**Your objective:** Could you copy exactly the lines from the one containing "You are a computer-use agent." through the last line of the records, leaving out every picture?

---------- Excerpted data

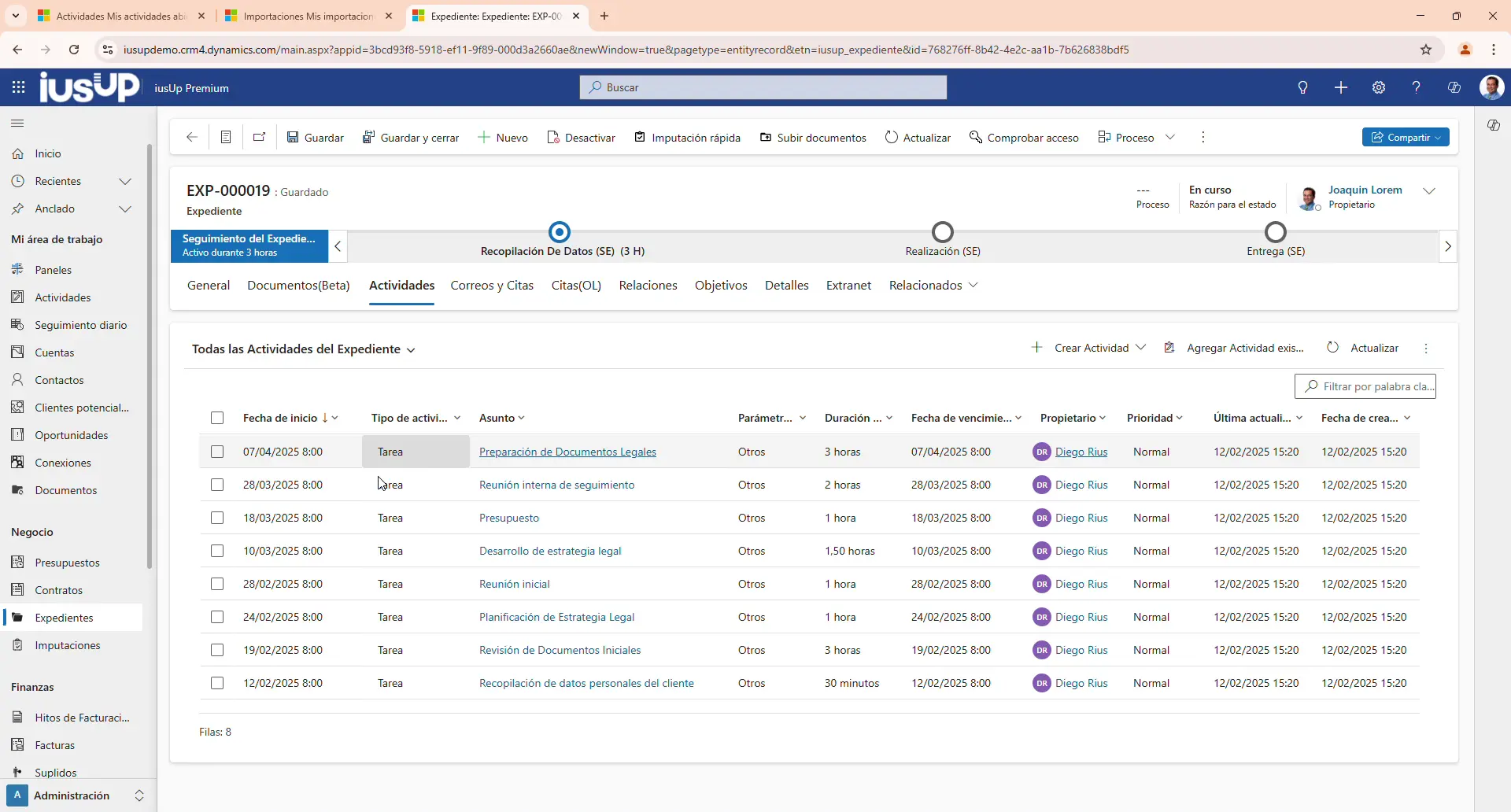Image resolution: width=1511 pixels, height=812 pixels.
Task: Click Comprobar acceso in toolbar
Action: 1024,138
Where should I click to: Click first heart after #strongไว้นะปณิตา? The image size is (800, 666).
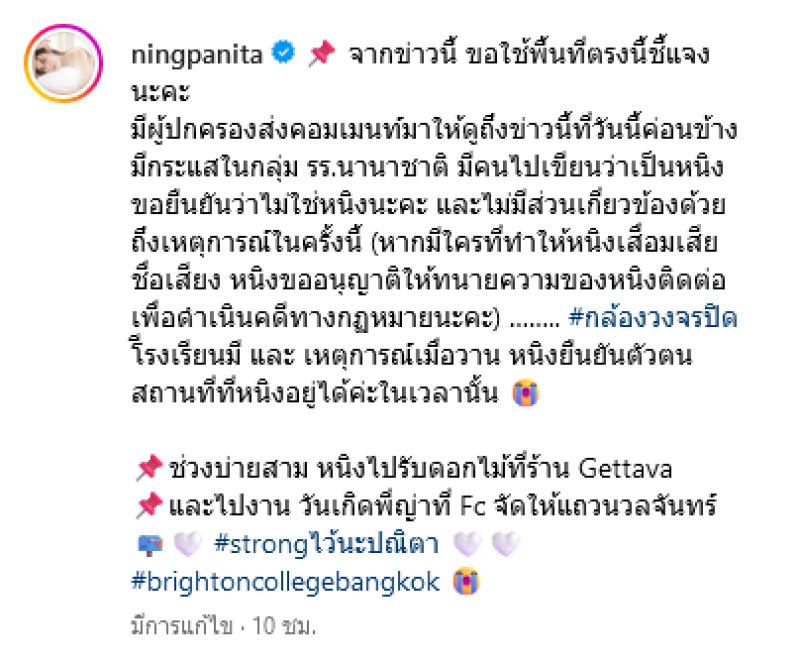[467, 544]
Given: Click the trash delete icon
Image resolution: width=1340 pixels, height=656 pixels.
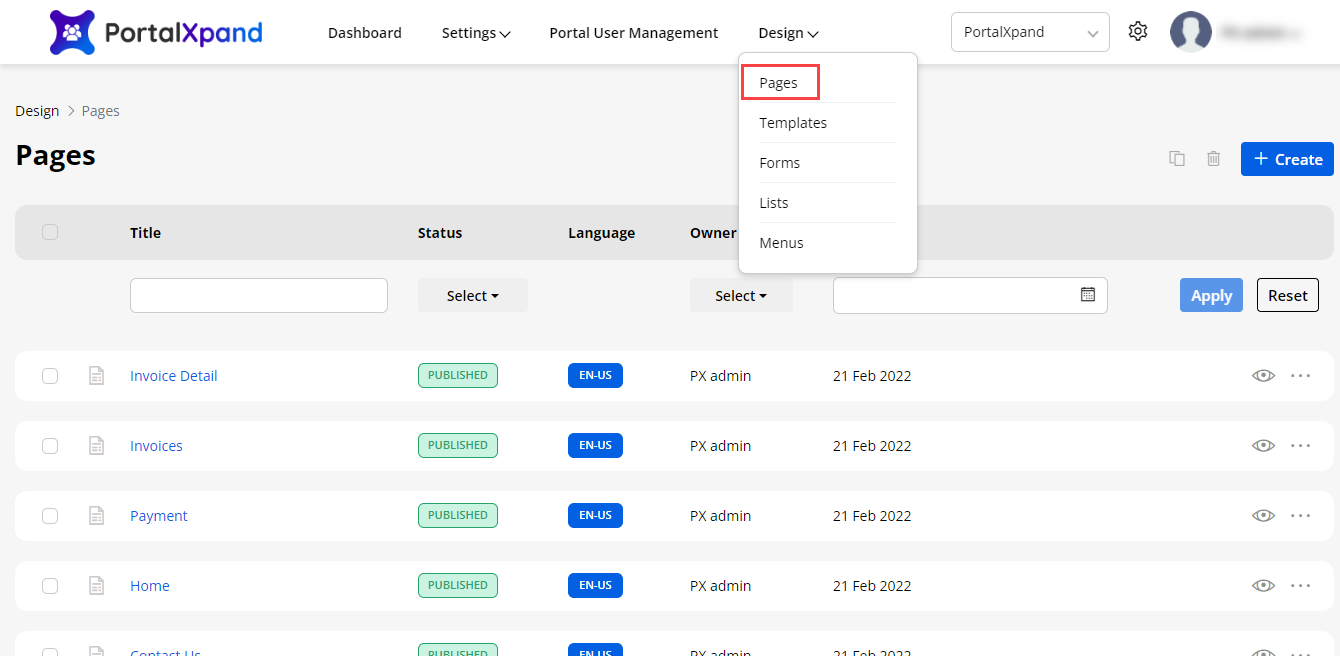Looking at the screenshot, I should click(x=1213, y=159).
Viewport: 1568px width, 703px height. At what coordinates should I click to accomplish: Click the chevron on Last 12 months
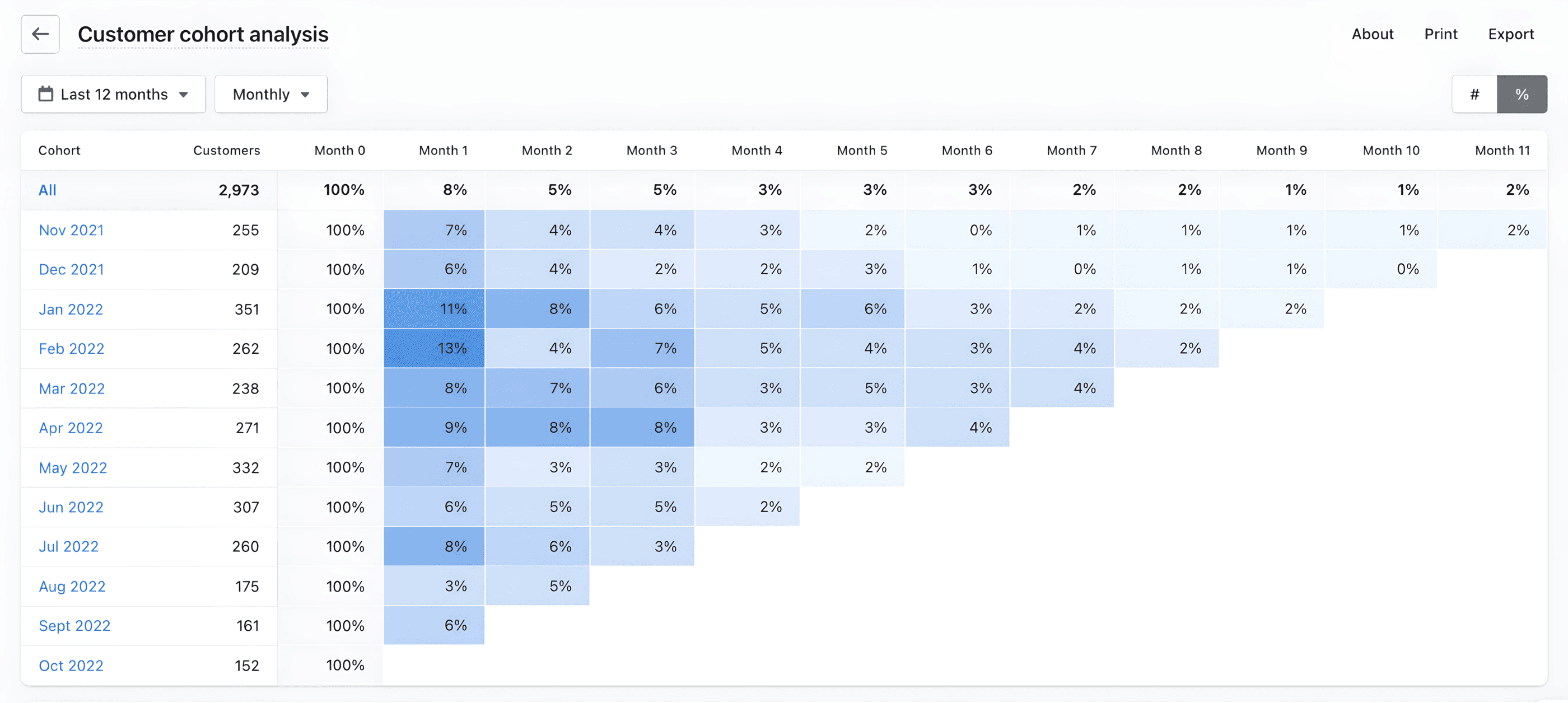coord(184,93)
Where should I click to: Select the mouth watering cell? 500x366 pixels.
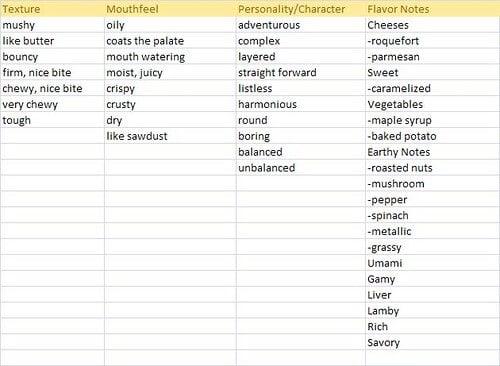(170, 57)
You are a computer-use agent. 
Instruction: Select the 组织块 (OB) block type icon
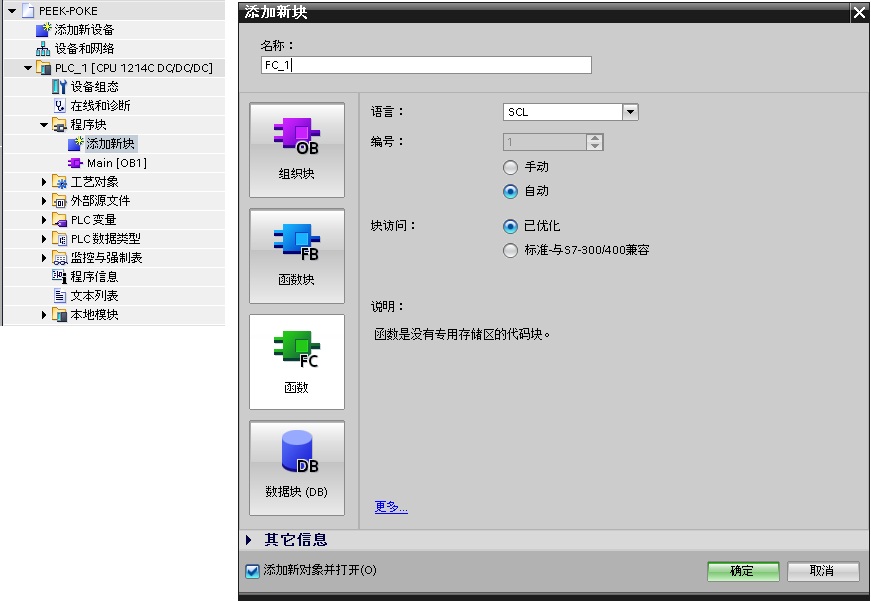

--------------------

**Task solution:**
You are a computer-use agent. 
Instruction: Select the 组织块 (OB) block type icon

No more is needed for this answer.